*Your goal*
Tally every line below where "computer" appears, then report the total alone.
_ _ _ _
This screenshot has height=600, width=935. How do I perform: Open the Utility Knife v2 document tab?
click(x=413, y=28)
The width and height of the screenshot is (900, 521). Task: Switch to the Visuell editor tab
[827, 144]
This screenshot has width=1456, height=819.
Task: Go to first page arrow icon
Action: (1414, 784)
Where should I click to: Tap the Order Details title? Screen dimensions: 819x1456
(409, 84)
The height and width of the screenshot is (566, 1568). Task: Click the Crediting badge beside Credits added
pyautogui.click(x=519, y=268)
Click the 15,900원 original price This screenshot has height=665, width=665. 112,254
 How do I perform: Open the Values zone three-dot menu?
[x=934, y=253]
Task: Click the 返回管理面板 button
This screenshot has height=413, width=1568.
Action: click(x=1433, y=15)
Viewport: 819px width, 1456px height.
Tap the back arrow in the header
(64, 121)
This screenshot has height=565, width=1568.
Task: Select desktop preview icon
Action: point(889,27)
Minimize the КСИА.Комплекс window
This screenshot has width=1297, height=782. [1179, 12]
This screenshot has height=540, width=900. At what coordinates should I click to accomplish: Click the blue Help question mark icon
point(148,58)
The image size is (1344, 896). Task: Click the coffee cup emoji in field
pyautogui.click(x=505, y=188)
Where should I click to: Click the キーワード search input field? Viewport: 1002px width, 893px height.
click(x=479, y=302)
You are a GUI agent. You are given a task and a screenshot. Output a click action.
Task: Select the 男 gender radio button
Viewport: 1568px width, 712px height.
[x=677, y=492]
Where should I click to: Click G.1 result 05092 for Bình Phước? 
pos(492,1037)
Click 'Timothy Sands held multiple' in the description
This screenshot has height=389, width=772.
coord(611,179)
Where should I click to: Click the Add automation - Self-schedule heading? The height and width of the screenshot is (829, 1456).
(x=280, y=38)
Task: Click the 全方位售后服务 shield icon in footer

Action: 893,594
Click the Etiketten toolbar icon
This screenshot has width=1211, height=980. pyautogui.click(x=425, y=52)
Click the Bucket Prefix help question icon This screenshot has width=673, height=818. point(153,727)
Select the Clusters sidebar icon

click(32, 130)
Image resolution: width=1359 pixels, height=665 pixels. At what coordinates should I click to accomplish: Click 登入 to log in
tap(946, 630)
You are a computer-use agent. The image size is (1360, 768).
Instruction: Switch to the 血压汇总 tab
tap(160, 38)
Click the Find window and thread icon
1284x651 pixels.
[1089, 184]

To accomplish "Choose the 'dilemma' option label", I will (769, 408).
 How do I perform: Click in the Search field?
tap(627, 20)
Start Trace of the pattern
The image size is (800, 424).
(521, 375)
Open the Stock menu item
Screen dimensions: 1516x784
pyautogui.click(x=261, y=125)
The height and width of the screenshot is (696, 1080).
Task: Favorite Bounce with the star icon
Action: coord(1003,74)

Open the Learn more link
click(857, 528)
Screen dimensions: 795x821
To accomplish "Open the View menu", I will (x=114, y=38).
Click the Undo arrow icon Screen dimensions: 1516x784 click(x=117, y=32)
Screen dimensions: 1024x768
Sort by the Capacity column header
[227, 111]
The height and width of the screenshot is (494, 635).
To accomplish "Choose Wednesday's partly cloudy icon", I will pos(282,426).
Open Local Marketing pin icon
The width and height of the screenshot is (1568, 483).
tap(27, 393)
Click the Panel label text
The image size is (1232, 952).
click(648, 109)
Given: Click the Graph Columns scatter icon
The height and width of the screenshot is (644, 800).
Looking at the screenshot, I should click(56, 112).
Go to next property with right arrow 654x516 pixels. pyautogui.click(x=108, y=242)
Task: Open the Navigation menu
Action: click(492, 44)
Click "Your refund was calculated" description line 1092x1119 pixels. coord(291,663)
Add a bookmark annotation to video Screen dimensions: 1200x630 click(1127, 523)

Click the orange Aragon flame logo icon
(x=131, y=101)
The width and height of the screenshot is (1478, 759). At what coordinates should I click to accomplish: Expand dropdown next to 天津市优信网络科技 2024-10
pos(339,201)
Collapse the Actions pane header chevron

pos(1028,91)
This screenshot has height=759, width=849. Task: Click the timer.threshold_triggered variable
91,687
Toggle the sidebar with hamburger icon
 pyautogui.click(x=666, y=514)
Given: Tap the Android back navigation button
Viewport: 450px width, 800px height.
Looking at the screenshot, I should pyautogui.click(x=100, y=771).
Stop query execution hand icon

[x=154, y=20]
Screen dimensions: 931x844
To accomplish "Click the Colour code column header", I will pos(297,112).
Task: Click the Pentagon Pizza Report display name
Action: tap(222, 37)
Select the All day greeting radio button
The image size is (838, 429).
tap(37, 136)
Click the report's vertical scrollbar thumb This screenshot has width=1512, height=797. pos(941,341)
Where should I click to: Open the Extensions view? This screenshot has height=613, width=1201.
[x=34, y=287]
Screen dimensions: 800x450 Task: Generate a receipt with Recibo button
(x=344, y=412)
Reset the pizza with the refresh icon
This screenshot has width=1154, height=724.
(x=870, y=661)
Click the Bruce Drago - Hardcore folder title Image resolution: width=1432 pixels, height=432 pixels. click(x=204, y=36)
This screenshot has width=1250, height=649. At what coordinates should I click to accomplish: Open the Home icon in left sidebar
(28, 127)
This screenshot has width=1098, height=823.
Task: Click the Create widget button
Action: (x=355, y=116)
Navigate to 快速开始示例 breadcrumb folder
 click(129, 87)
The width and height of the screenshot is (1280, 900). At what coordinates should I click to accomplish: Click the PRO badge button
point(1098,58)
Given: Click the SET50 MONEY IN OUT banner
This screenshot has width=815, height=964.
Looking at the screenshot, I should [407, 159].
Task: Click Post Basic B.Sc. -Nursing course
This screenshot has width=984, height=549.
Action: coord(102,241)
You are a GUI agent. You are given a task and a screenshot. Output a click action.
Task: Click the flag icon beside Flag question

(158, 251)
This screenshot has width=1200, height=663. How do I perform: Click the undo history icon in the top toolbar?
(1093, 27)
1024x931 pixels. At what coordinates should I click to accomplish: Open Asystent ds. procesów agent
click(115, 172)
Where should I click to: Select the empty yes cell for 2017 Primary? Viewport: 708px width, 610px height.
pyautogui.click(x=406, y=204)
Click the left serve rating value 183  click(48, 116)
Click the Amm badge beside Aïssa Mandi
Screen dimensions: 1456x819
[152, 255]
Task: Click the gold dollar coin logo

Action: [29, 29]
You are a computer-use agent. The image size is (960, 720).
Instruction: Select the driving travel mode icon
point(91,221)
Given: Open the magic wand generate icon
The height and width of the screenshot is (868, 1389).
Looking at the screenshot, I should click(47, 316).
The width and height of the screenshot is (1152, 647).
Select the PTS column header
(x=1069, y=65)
_ _ _ _
*Final answer*
2